As her mother starts to whimper Rachel realizes that she could give
him a scar if she pressed in hard enough with her nails. His eyes are
closed, and even though the nurse warns her to be gentle with him she
passes her fingers over them and presses.

“Charlie.” She says, like she’s scolding him. When he opens his eyes
they’re wide and they’re burning and they stare at a spot on her cheek
for much too long but they are his eyes, they are their eyes, dark and
round and familiar even in their panic. “You can’t stay here.”

Three months earlier he’d sneered at her after dinner like he was in
on a joke and she wasn’t. She’d laughed about it, loved him for it,
because the curve of his lips was the curve of hers. That night, when
he’d told her he was going out, she didn’t say anything to stop him.
She only reminded him to watch out for the rain and to not wake her up
when he came back. “We have to go home Charlie.” She tells him,
remembering how it felt to find his bed empty in the morning.

Chipper looking men and women with grating voices and sympathetic
smiles tell them what they should and shouldn’t do, feed him this,
give him that, push him here, leave him there. They swarm her parents
first, and tell Rachel simply to be strong. It’s an absolute waste.

“Come on.” She says, taking his larger hand and pulling him towards
her as gently as she can. He can only stare as she cups his cheek in
her palm and taps at an old scar.


His room is three months empty and it seems to shift on its axis when
she walks him inside with a hand on his elbow to keep him upright. She
doesn’t ask him what needs to be asked, only sits him down on his bed
and watches him, shushing him when he lets out scared little noises.

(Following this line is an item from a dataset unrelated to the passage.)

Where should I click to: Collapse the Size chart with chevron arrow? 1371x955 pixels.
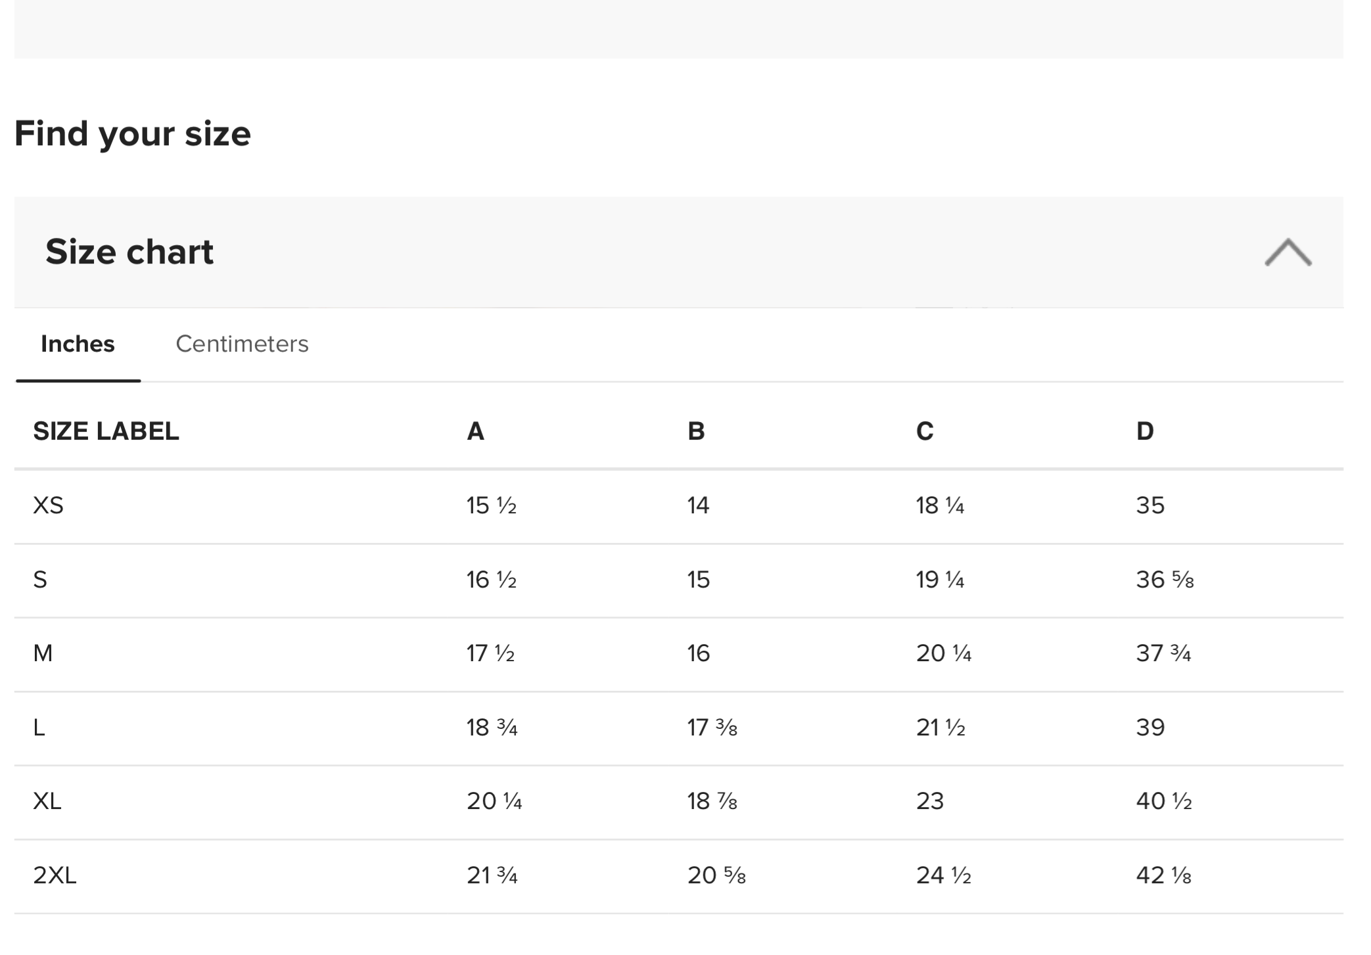click(1287, 252)
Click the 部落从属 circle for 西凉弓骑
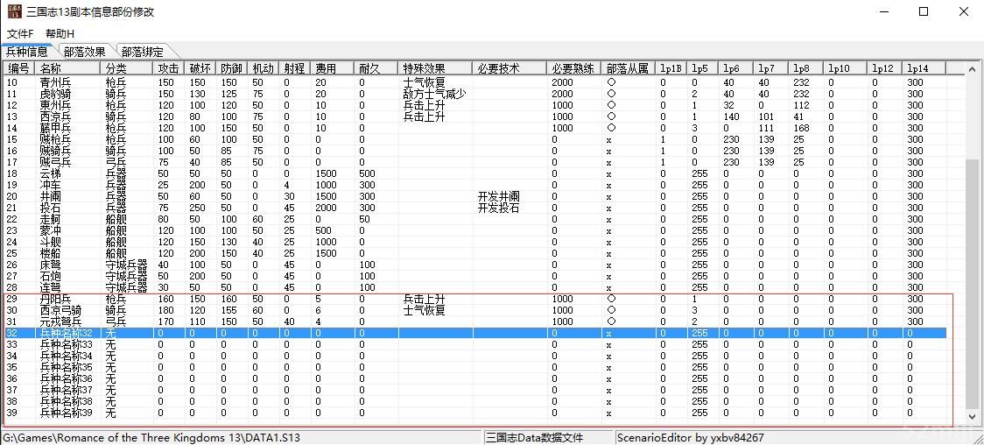Viewport: 984px width, 445px height. point(610,310)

“Honestly.” Her hand is shaking as she smoothes down a lock of his
hair. They match that way.  “I’m your little sister, remember? What
can I do to you?”

She feels him watch her back as she leaves and thinks that he must
recognize her just fine.


She doesn’t need to be taught how to care for him. Before he’d
disappeared they’d been friends, laughing at the same jokes and
playing the same games with matching expressions; matching freckles
across the nose. In a few days her kindness takes the fear from him,
He’s still mute but he at least smiles, at least nods or shakes his
heads to answer her questions and glares at her when she’s sarcastic.

Her parents ask her how he is. She resents them for it. “Better.” She
tells them.

Later her mother calls Rachel’s aunt and soon there are other children
at her doorstep, cousins she used to see every weekend.

“I can’t believe they found him.” One of the youngest says, looking
like she’s close to tears. “Can we see him?”

She finds Charlie in the bathtub; hands pruned and eyes droopy as
though he’d just woken from a nap. “What are you taking another bath
for? You took a shower this morning.” She tugs at his arm and he
leaves the warm water with a sour expression and a shiver. “There are
people here to see you, people that missed you. Family.”

She leads him into the living room with a hand on his
wrist, but even though he’s extra clean his cousin’s flinch when they
see him. She clears her throat, trying to break up the silence, but no
one offers up any words to make up for it.

“He can’t talk, you know.” Some of her cousins look shocked at the
sharpness of her voice, but others just continue to gape. They look
from Rachel to Charlie like they’ve both lost their minds and Rachel
can’t take more than a minute of it before she’s hot with outrage.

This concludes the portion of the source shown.